The Indian government, like other governments around the world that have less control and supervision over crypto transactions and the capital of citizens, is worried about the amount of money that escapes the local monetary system and goes into the crypto world. This has led the Indian regulator to force one of the strictest crypto regulations in the world, and as of April 2022, there is a 30% tax on unrealized crypto gains, while users are also subjected to a 1% tax per transaction.
China, for example, took it one step further and went to the extreme of completely banning the use of cryptocurrencies in investing, trading, mining, and other related activities, allowing only the Digital Yuan.

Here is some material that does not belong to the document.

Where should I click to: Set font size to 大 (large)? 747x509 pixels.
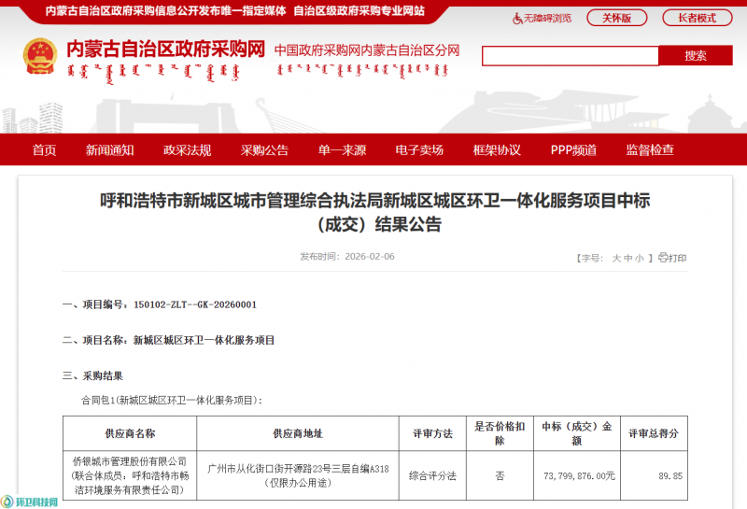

The Digital Yuan is a CBDC (Central Bank Digital Currency) and is controlled by the government.
The hard hand of the Indian regulator was also felt by the local exchanges when Wazrix, the biggest cryptocurrency exchange platform in India, with more than 10 million users, came under the Enforcement Directorate freezing accounts. This led to over a 54% decrease in trading volume during the first few days of August 2022. This drop saw the trading volume dramatically decrease from $4.3 million to $2 million. At the end of last year, Wazrix had a trading volume of $43 billion.
Despite the harsh government’s stance on digital assets, the report stated that the Indian crypto-tech market is expected to reach $241 million by 2030 and that younger investors will recognize the long-term value of crypto.
Mohit Kumar, a long-term investor of cryptocurrencies in Delhi, said, “Honestly, crypto did a backdoor entry in India through [Union] Budget 2022. And there is no going back now. I don’t care about the 30% slab as I am holding crypto for a long-term vision, and by that time, I am expecting a lot of changes in tax slabs, so let’s chill. The good thing is that it is not banned.” “I will still keep investing,” he told CoinGeek in February.
Also, Kumar stated that executing something new in India takes a long time, and tracking traders seems to be an incredibly hard task for the government. Kumar also said, “They won’t be able to track them. The exchanges will be required to report each transaction and the rate of exchange in a crystal-clear manner, and the government might do it or might not, time shall tell.”
Conclusion: Crypto is on the Rise and Only Getting Stronger
Despite government efforts to make it harder for citizens in India to trade and hold cryptocurrencies, crypto enthusiasts seem determined to continue and invest in this new and upcoming market.
Diving a bit deeper into the survey, 41% of respondents mentioned that the lack of education about the crypto market presented a hurdle in their investments, adding that they don’t know how to choose between the many different cryptocurrency products available. Around 37% stated that they didn’t know how to manage portfolio risk, while 27% said they didn’t have the right knowledge and tools to predict market movements. 21% were not even clear about how crypto works at all.
2023 is set to be the busiest year yet in terms of regulations for the crypto market worldwide. I believe that these regulations may slow down the market initially but will eventually prepare it for its next stage of growth. Looking forward, five-to-10 years from now, I am very optimistic that the mass adoption of cryptos will continue and grow globally and in developing countries like India.